Spot natural gas prices (CFDS ON NATURAL GAS) advanced during their early trading on Thursday, to achieve slight daily gains until the moment of writing this report, by 0.54%. It settled at $3.723 per million British thermal units, after rising by 3.41% during yesterday's trading.
US natural gas futures rose nearly 1% on Wednesday, after touching a one-year low in the previous session on expectations that the weather will turn from warmer-than-usual now to cooler-than-normal in late January.
Early Wednesday, the contract fell more than 5% to an 18-month low of $4,422 per million British thermal units on expectations of lower heating demand next week than previously expected, and with a growing number of analysts expecting Freeport to delay LNG gas export in Texas.
Meanwhile, Russia's GAZP said it would ship about 35.5 million cubic meters of gas to Europe via Ukraine on Thursday, in line with similar levels reported in previous days. However, it was down about 15% on daily shipments seen recently.
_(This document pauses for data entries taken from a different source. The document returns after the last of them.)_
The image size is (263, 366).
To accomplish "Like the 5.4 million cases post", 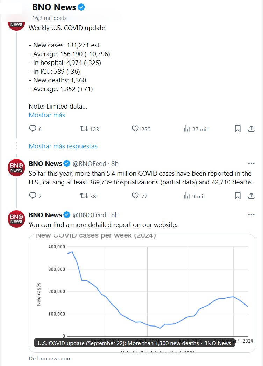I will click(135, 196).
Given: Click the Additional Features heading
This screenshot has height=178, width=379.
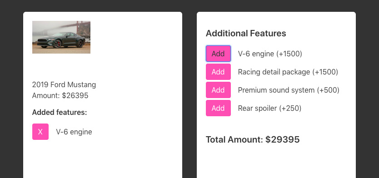Looking at the screenshot, I should pyautogui.click(x=246, y=33).
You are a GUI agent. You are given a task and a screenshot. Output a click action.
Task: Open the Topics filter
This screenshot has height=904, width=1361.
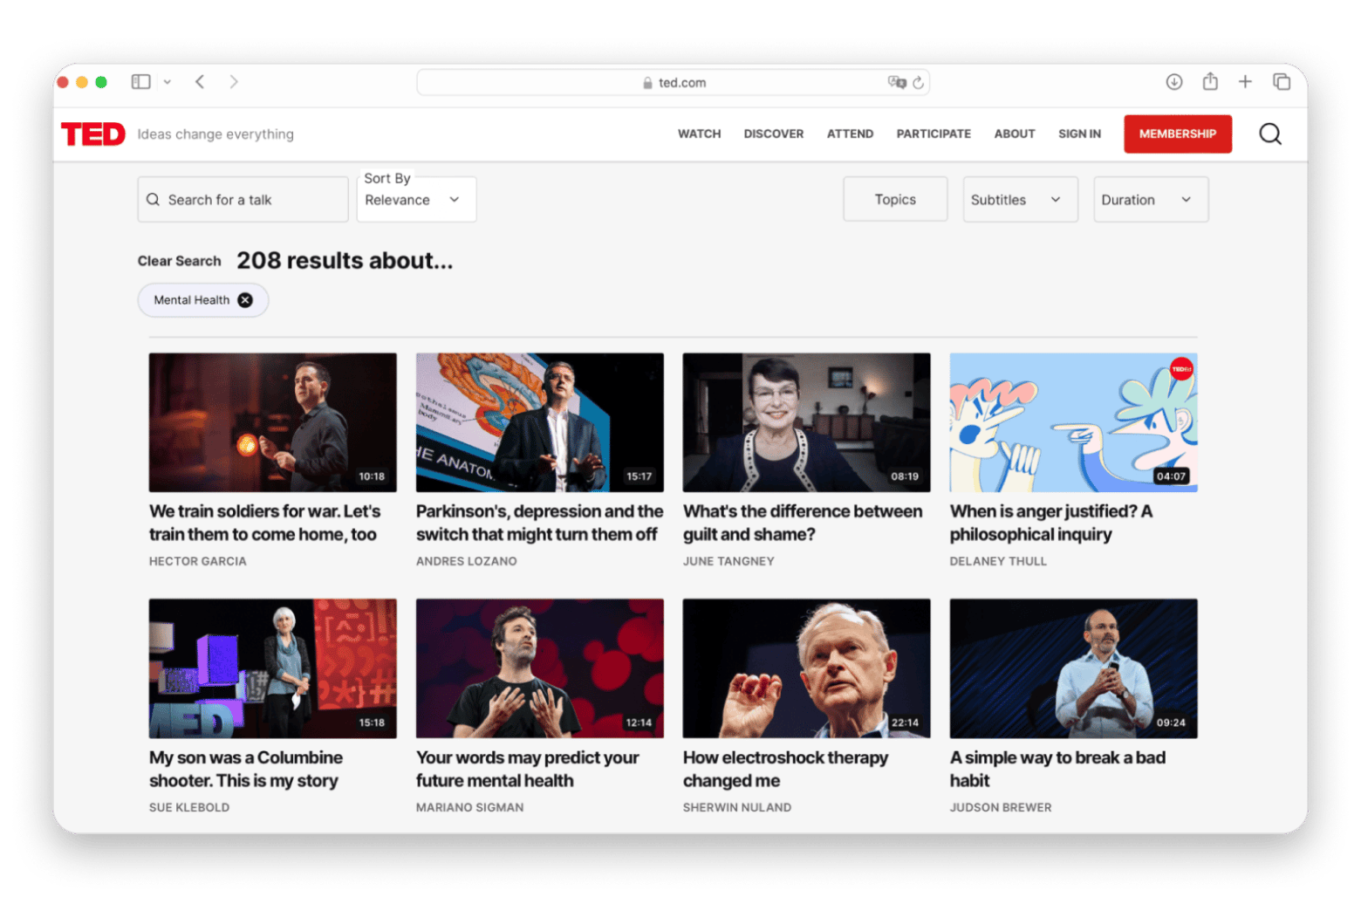click(894, 200)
Natural Gas Technical Analysis
- Technically, the rise in natural gas came as a result of the stability of the pivotal support level 3.618, which gave it some positive momentum that helped it compensate for part of its previous losses.
- At the same time, we see it trying to drain some of its clear selling saturation with the relative strength indicators, especially with the start of signals coming in.
- The positive ones, all of this comes in light of the dominance of the bearish corrective trend in the short term along a slope line, with the continuation of the negative pressure for its trading below the simple moving average for the previous 50-day period, as is evident in the attached chart for a (daily) time period.
Therefore, our expectations suggest that natural gas will return to decline during its upcoming trading, especially if it breaks the 3.618 pivotal support, to then target directly the first support levels at 3.098.